In the middle of the last century, and for about thirty years before and after, the mails were being continually stopped and robbed by highwaymen. The reward which the Post Office offered on these occasions for the apprehension of the robber was invariably £200, this being in addition to the reward of £40 prescribed by Act of Parliament; and if the robbery took place within five miles of London, there was a third reward of £100 by proclamation. Numerous and diverse as the robberies[52] were, there is only one of which we propose to speak; and in this case an exception may well be made on account of the important decision which it was the means of evoking from the Courts. A highwayman had stopped the Worcester mail at Shepherd's Bush and rifled it of its contents. Finding himself in possession of a large number of Bank of England notes he adopted a novel expedient for disposing of them. He hired a chaise and four and proceeded along the Great North Road as far as Caxton, passing the notes as he went; and in order to give himself a wider field of operations he took the precaution of going one way and returning another. To Caxton he went through Barnet, Hatfield, Stevenage, and Bugden, and he returned by way of Royston, Ware, and Enfield. Except at Barnet, which was probably thought to be dangerously near to London, there was hardly a postmaster along the whole line of road who had not one or more of the notes passed upon him.
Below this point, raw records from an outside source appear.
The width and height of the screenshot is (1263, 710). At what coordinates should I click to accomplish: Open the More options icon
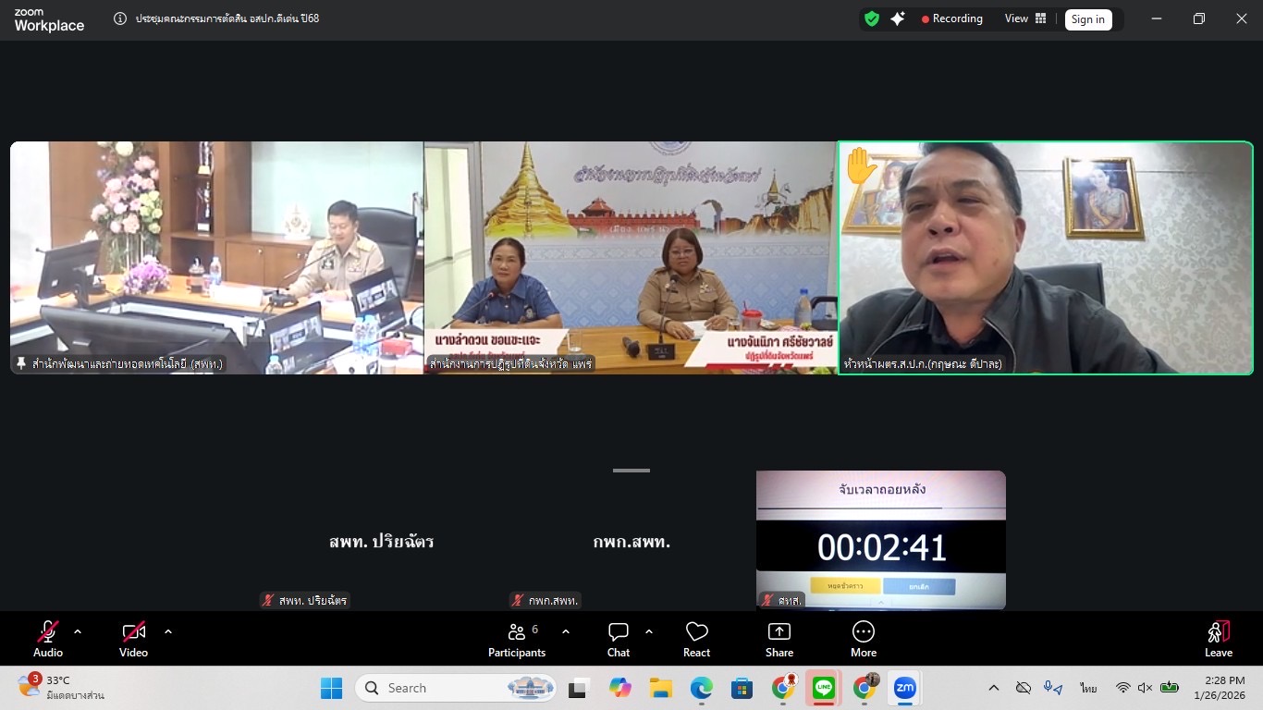(x=863, y=633)
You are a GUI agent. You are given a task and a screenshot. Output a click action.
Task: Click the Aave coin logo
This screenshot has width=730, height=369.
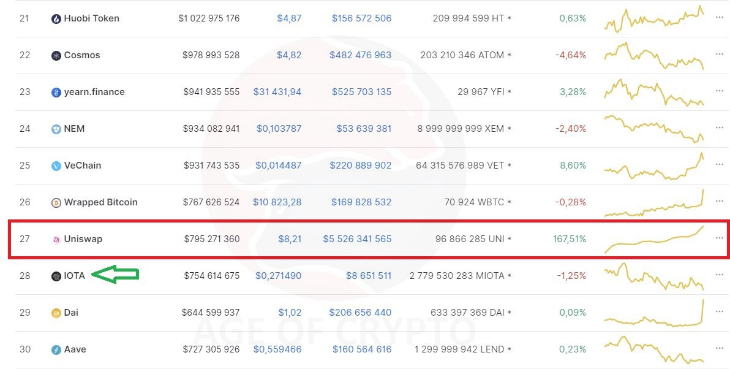click(x=56, y=350)
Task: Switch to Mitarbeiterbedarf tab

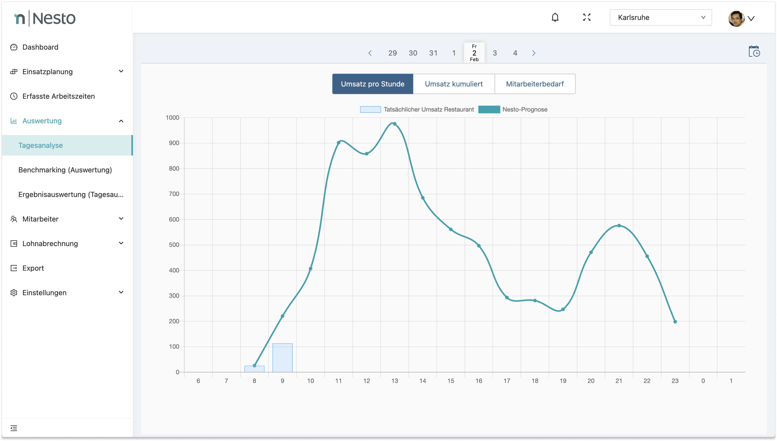Action: tap(535, 84)
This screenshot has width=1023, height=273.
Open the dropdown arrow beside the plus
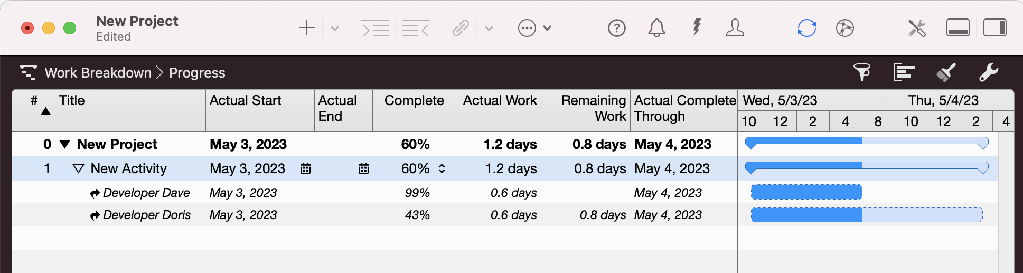point(335,29)
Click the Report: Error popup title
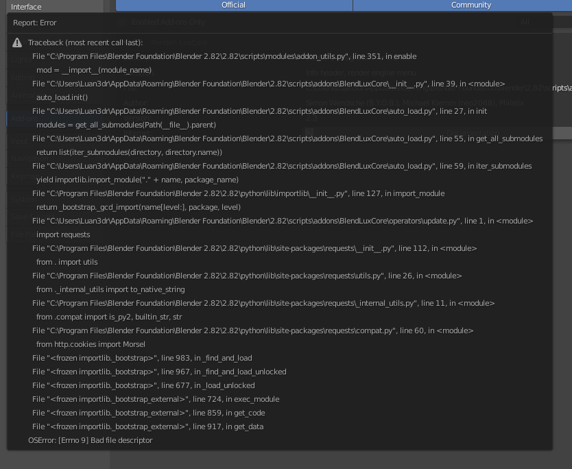The height and width of the screenshot is (469, 572). coord(34,23)
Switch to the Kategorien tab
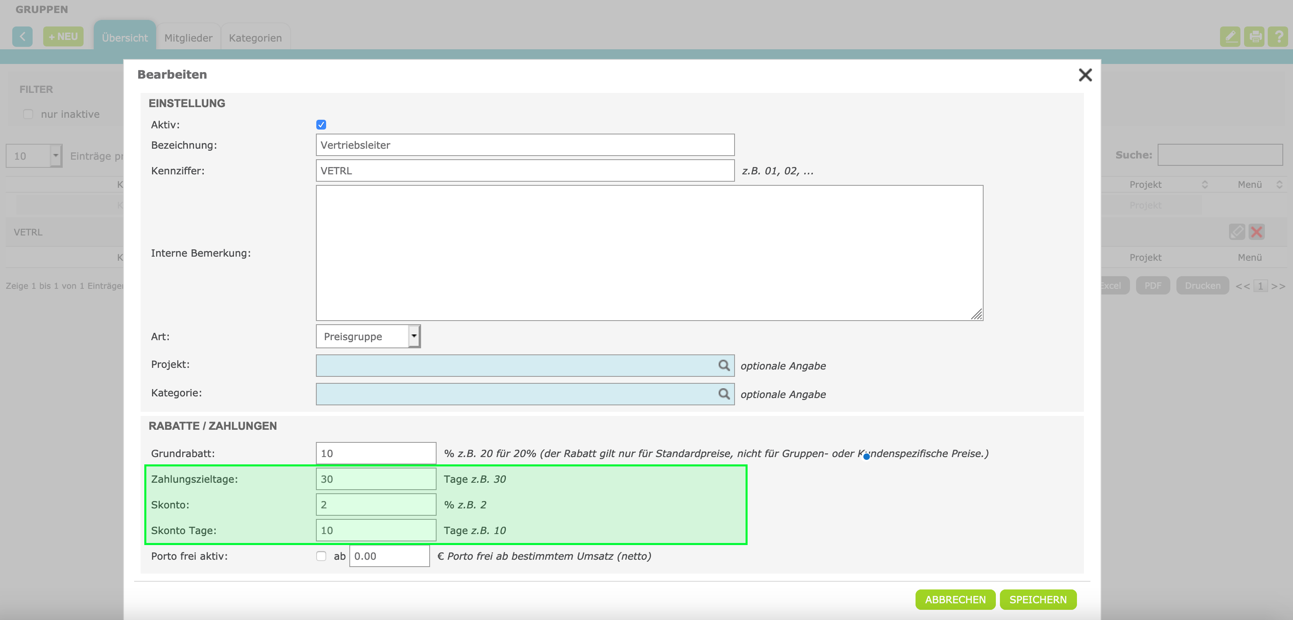Viewport: 1293px width, 620px height. point(255,38)
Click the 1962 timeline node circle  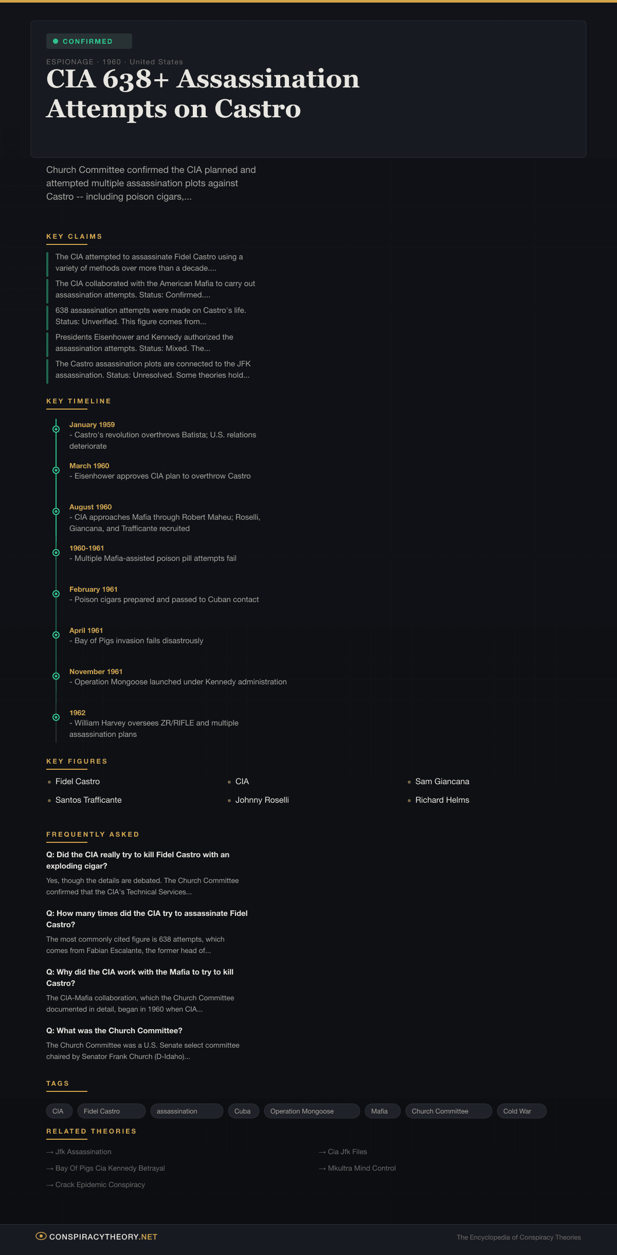[x=56, y=717]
The question now arose who was to bear the loss,—the person by whom the notes had been sent by post or the postmasters who had changed them into cash. At the present time the law on the subject is so well ascertained that no doubt could exist as to the answer; but such was not then the case. In order to try the point, it was arranged that the notes should be stopped, and that the sender of them should bring an action against the Bank of England to recover their value. The trial came on before the King's Bench in 1758, and, after learned pleadings on both sides, the Lord Chief Justice pronounced the decision of the Court. This was that any person paying a valuable consideration for a bank note to bearer in a fair course of business is unquestionably entitled to recover the money from the Bank.